◆ Given instruction a: Collect each line of the entries that contains the string "size", matching case exactly.

No, I mean I am in agreement with you. I mean, we're not even competitive with each other, Like the writers are not competing against the directors, are not competing against the actors and so forth for jobs, And yet all the studios are competing with each other, in direct competition with each other. So if they can get together as a group and negotiate against us, then I agree we should be able to band together and negotiate against them. I would hope for that too. I don't know all the reasons why it doesn't occur, but I will say that I believe on the AI front, that's a topic that we all have in common, and whatever gains one one union gets will benefit the other. And whatever gains one union makes on the legislative end with the government will be a gain for everyone else in the business. But what you said earlier about you know, having their eye firmly on the money, I mean it's always been a component of the business, of course. But when the streamers, these tech companies decided to get into the tech platform business and needed stuff to put on their shelves, and their stuff was our work, which they refer to as content, which I find chili so dismissive. Yeah, and so offensive and so dismissive and so confused about the work that we do. When they came onto the scene as tech companies, they were seen by Wall Street as tech companies, and they followed the tech company pattern of success quote unquote, which is ramp it up, scale it as much as you can, and then get out sell it for a billion dollars, three billion dollars whatever you can do. Well, now they're not quite doing that, and they've also saturated the market to some extent of you know, how far they can scale. And that's when we had this Netflix correction on Wall Street. That's when, because that was Wall Street going as a wait a minute, you guys have fairly saturated the market, at least domestically, and so we can't look at you as a tech company anymore because you're not doing that scaling anymore. So we're just going to look at you as a media company, and a media company has to show profit.
WGA, DGA and SAG member Justine Bateman. If you want to hear more from bold female directors working to change their industry, check out our episode with Sarah Polly.
I think that I hugely benefited from this very unusual experience i'd had, which is that I'd worked with a few female filmmakers as a young actor, which was a really big deal then, like to have worked with Catherine Bigelow, to have worked with Isabel Quichet, to have these models, and as soon as I expressed the slightest interest in directing, they were just like, Okay, you're a dog with a bone. Don't let the bone go. Everyone's going to try to take away from me. I remember Katherine Bigelow is like this, everyone will try to take the bone away from you. Hold on to the bone.

Rows of pointing data:
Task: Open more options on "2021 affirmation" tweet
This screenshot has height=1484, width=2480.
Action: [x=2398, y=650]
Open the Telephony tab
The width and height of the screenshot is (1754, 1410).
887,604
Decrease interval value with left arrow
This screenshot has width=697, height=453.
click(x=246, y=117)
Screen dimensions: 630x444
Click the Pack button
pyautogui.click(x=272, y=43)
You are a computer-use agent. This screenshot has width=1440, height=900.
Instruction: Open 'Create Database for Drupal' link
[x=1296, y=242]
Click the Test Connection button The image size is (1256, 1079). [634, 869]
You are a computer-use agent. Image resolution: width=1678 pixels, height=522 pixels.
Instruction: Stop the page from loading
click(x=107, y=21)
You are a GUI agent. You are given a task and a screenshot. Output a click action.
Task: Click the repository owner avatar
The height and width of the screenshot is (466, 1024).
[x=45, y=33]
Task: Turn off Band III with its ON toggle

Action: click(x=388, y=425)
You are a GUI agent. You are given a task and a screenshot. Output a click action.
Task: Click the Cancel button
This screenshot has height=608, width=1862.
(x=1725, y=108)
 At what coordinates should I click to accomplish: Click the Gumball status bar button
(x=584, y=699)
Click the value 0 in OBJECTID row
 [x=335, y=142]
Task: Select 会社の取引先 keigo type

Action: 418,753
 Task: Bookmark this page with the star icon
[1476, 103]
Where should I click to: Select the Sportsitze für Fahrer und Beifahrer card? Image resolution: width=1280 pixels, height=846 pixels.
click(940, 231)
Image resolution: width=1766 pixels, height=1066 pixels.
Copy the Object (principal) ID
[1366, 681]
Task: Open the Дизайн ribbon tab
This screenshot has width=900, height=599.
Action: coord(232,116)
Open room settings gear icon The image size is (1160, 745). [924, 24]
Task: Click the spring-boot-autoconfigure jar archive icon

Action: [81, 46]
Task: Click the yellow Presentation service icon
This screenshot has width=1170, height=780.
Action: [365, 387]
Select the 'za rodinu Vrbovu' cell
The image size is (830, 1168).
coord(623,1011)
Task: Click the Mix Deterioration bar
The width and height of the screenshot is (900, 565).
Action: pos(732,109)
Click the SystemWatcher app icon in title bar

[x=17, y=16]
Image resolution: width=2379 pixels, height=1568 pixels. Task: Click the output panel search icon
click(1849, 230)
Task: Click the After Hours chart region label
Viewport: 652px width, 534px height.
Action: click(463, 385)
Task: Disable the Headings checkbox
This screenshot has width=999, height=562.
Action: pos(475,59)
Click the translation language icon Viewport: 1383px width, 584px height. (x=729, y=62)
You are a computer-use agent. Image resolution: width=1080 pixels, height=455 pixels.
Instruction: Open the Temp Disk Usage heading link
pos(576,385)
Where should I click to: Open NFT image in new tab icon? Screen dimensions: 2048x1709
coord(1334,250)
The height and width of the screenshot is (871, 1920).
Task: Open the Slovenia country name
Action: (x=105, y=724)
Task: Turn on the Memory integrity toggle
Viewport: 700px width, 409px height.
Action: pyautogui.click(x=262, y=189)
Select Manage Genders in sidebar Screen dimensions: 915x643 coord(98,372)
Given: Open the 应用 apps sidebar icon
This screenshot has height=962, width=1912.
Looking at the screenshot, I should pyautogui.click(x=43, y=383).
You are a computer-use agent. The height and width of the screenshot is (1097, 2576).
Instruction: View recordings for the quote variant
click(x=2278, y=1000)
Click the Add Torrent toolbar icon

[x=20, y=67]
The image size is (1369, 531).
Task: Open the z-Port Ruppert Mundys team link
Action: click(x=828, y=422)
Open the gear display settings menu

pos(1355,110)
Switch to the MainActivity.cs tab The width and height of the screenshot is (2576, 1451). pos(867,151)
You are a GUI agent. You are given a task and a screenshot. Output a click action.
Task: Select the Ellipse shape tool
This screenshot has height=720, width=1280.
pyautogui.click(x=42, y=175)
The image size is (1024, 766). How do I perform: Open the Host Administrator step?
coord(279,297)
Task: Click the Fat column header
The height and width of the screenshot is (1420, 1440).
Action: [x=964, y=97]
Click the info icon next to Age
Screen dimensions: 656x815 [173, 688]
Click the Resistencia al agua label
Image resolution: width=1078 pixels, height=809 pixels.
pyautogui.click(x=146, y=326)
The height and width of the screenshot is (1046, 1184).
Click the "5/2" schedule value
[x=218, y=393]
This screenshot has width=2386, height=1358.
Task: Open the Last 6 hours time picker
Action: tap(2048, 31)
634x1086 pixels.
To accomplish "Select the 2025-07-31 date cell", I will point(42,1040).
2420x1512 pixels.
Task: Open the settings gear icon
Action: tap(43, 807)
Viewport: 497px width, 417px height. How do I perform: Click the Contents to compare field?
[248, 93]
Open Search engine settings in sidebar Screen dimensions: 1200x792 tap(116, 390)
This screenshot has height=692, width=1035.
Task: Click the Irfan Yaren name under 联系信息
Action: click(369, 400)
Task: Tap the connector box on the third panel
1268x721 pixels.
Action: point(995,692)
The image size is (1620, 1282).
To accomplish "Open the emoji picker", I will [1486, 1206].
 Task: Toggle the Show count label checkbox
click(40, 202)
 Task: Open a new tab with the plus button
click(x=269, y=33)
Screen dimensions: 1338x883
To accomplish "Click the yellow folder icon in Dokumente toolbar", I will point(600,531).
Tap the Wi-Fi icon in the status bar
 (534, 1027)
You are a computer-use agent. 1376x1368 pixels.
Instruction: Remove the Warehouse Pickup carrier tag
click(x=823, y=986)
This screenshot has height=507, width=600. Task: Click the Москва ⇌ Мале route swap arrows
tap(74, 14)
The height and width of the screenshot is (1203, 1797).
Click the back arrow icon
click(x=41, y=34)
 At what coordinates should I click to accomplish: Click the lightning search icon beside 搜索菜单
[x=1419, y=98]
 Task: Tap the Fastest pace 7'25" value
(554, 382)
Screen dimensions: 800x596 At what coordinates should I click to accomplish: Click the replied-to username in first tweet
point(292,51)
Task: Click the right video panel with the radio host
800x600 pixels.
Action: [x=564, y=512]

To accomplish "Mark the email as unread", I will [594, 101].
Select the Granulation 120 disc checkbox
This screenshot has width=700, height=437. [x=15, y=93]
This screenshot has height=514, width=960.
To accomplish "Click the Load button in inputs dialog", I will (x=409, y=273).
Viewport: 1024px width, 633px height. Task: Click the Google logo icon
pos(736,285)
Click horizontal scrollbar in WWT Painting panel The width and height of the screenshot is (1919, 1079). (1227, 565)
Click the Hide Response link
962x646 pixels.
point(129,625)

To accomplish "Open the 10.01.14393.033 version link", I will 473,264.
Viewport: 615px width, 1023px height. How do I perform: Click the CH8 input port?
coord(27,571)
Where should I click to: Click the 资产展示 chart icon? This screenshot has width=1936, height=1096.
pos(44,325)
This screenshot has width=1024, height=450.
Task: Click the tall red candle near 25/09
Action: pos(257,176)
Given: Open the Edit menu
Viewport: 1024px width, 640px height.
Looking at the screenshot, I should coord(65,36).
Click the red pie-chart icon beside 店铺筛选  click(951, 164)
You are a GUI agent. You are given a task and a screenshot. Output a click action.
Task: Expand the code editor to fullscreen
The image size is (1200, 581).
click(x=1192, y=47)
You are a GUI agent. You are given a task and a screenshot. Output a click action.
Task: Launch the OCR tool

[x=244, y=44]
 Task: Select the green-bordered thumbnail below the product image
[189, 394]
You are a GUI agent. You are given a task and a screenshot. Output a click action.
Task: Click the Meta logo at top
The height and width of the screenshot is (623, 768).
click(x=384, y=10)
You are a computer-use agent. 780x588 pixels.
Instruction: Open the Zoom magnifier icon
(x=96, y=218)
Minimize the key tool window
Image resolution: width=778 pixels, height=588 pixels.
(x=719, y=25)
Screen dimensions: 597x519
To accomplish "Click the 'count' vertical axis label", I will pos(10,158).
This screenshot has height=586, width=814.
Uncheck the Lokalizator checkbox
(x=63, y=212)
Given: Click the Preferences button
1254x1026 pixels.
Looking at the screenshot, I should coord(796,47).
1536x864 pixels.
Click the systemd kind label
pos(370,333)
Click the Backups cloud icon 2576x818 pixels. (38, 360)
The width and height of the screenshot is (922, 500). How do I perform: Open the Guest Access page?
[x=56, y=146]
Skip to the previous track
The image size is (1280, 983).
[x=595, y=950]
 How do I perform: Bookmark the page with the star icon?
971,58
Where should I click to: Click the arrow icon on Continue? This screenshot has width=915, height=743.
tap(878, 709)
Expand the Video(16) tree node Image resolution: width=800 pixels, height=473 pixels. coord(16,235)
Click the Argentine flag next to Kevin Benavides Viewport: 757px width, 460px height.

◆ Given instruction b: List every union abbreviation that appears in the interview excerpt.

◆ Exercise answer a:
Click the Test Connection button The image size is (1256, 1079). [634, 869]
Open room settings gear icon The image size is (1160, 745). [924, 24]
The image size is (830, 1168).
The image size is (1369, 531).
The image size is (1024, 766). How do I perform: Open the Host Administrator step?
The image size is (1620, 1282).
The image size is (1200, 581).
The image size is (1280, 983).

◆ Exercise answer b: WGA, DGA, SAG